Jovens sedentos de emoções se esbarram em boates ou chegam de taxi bem perfumados prontos para chegar em casa junto com o sol amanhã.
Adultos saudosos das emoções adolescentes lançam olhares pateticamente sedutores para alvos com metade da sua idade.
Ignorando toda esta movimentação a cidade me entrega um silêncio sepulcral…
Não há ruídos de tv ou mesmo as luzes refletidas nas paredes. O culto religioso histérico está calado e nem mesmo do morro se ouve sinal de música ou de festa.
Sinto falta até mesmo dos berros fanáticos e fogos de artifício que saúdam times de futebol rivais.
A brisa fresca que atravessa a janela não me sussurra segredos ou a balbúrdia comum das ruas.
No silêncio da cidade sobrevivem apenas o latido casual de um cão, o ronco suave de um automóvel subindo a ladeira e o ruído de vozes que parecem se desprender das memórias que as paredes tem do dia que passou.
Por quê a cidade dorme tão cedo? Quem abafou as gargantas insones deixando apenas ecos e um estranho chilrear de canário em plena noite? Será um presságio avisando que os mundos estão seguindo uma outra dança? Ou alguém está a caminho?

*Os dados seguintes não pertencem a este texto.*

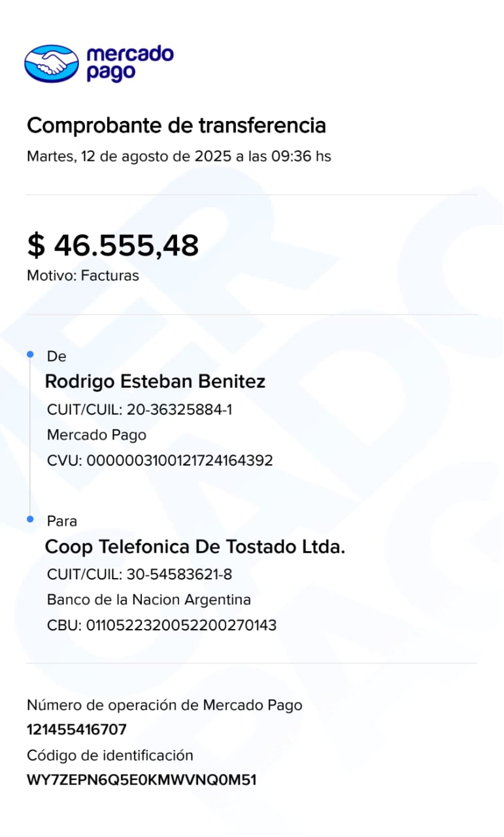Click the Mercado Pago handshake logo

point(51,63)
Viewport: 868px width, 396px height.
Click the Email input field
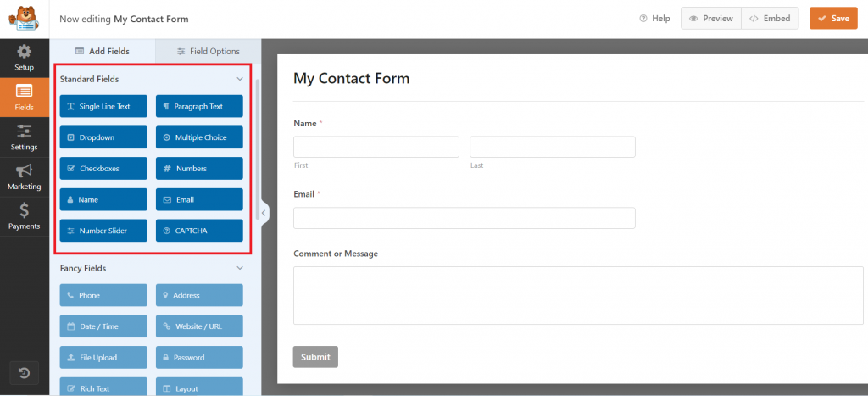click(464, 218)

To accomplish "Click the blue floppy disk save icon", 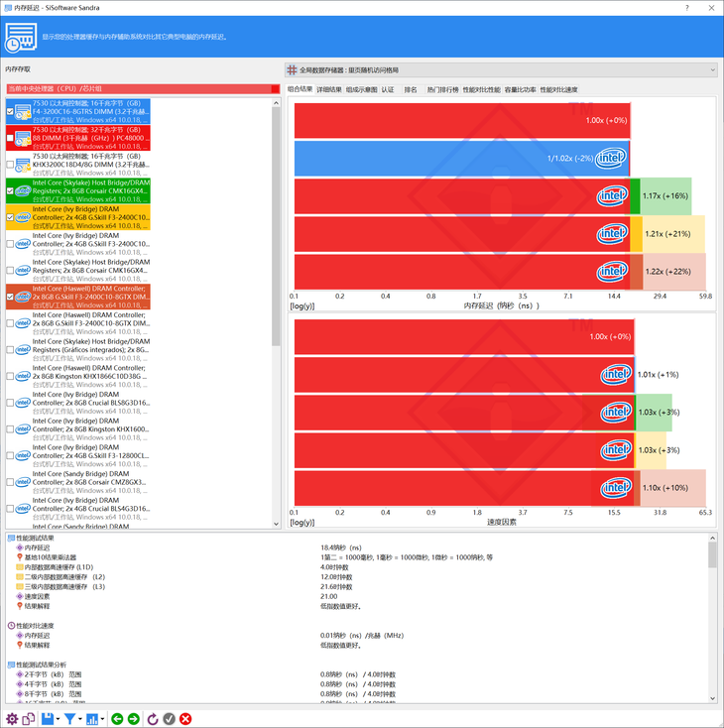I will (x=47, y=718).
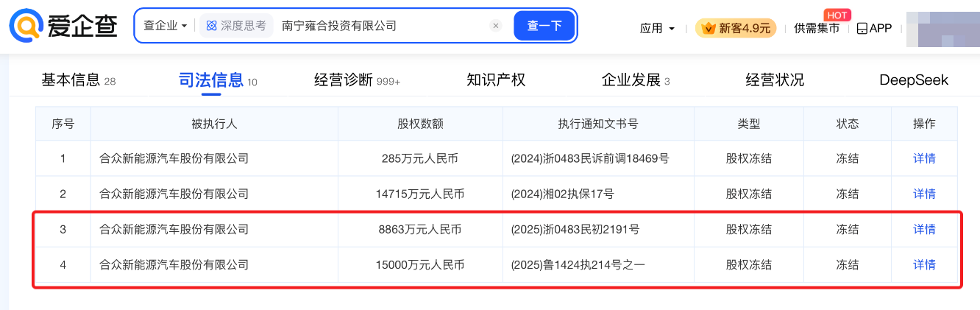Click 合众新能源汽车股份有限公司 in row 2
This screenshot has height=310, width=980.
tap(174, 194)
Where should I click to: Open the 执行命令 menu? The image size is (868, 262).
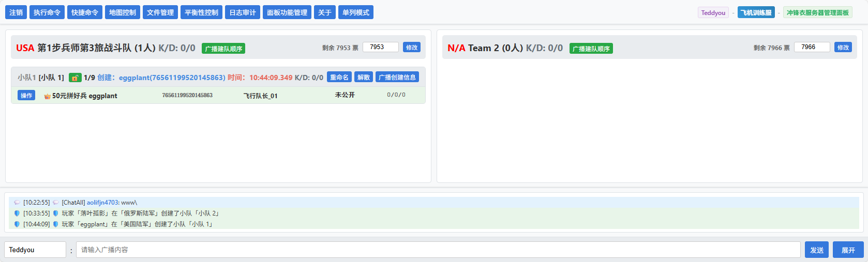[x=47, y=12]
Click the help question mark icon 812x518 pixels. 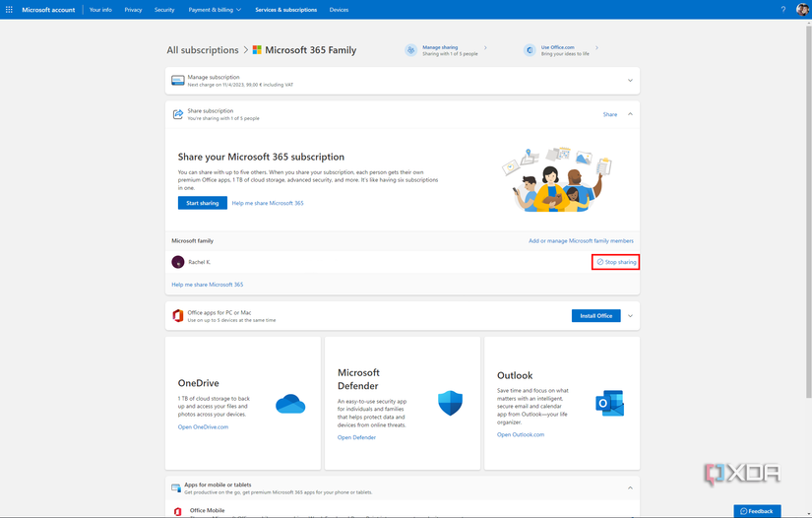(782, 9)
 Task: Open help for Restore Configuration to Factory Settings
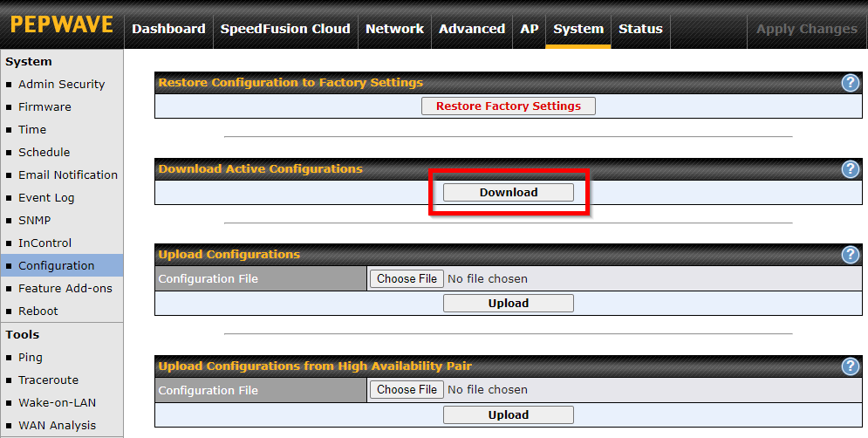click(x=851, y=83)
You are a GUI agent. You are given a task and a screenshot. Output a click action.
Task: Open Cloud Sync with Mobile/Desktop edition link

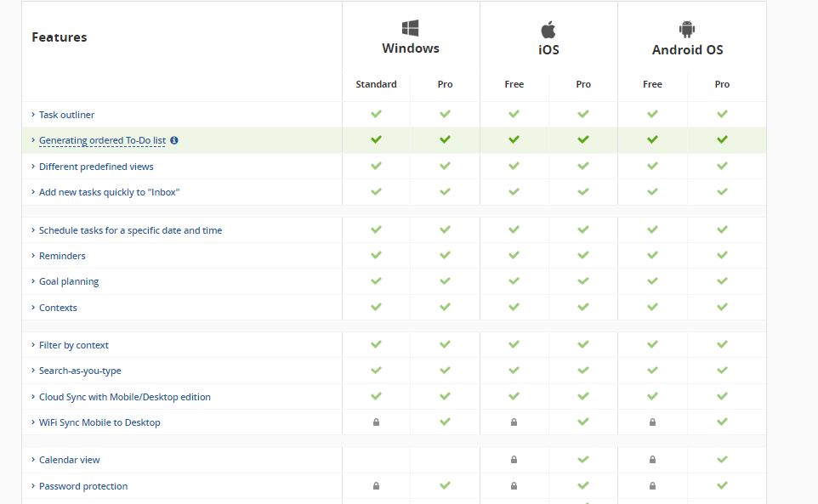coord(124,397)
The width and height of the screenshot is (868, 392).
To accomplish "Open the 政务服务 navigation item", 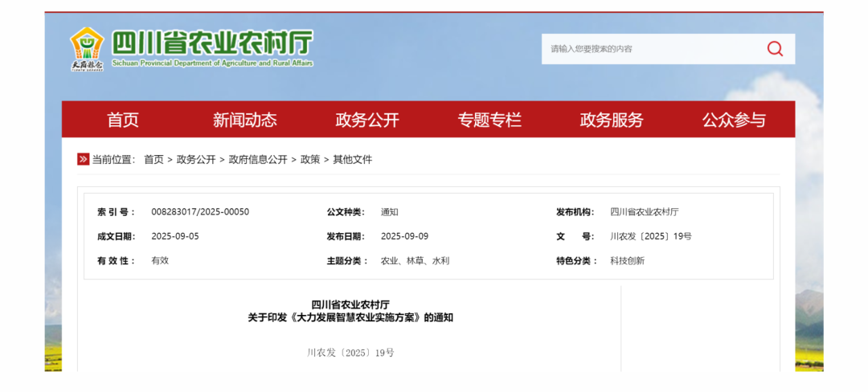I will (x=612, y=120).
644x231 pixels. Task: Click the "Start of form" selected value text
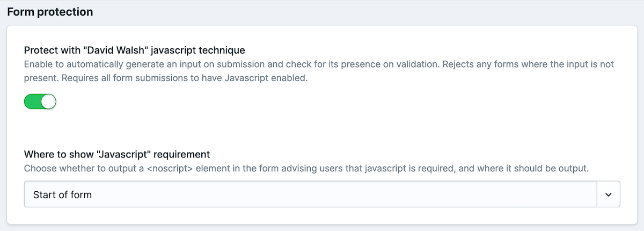coord(62,194)
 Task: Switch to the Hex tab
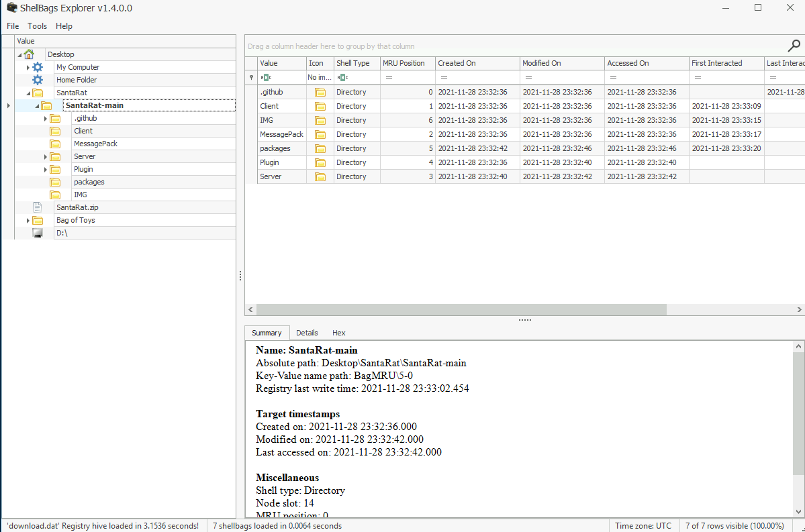338,333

Hão há ruídos de tv ou mesmo as luzes refletidas nas paredes.
**Não há!
Nossa! Que horror! Corrigi! Valeu!
Com o perdão da obviedade, duas palavras:
Lei. Seca.
E de resto, Scott Fitzgerald já mandava, ‘Na noite da alma é sempre 3 da madrugada’.
Será?
Essa lei nem é tão seca assim e já causa este efeito todo?
E se a gente pedir a lei desértica ou superseca como foi a lei seca de verdade lá dos EUA?
70% de redução nos atendimentos em prontos-socorros, Rio e Sampa, desde a implementação.
Ouço quem ganhou noites de sono, por ter a vizinhança sossegada, agora.
O que não gostamos de pensar é que não temos, como coletivo, maturidade o suficiente para beber. Ai vem o Pai-Estado e baixa ordem de serviço, para nos comportarmos. E queremos ser tratados como adultos — mesmo quando não agimos responsavelmente como tal.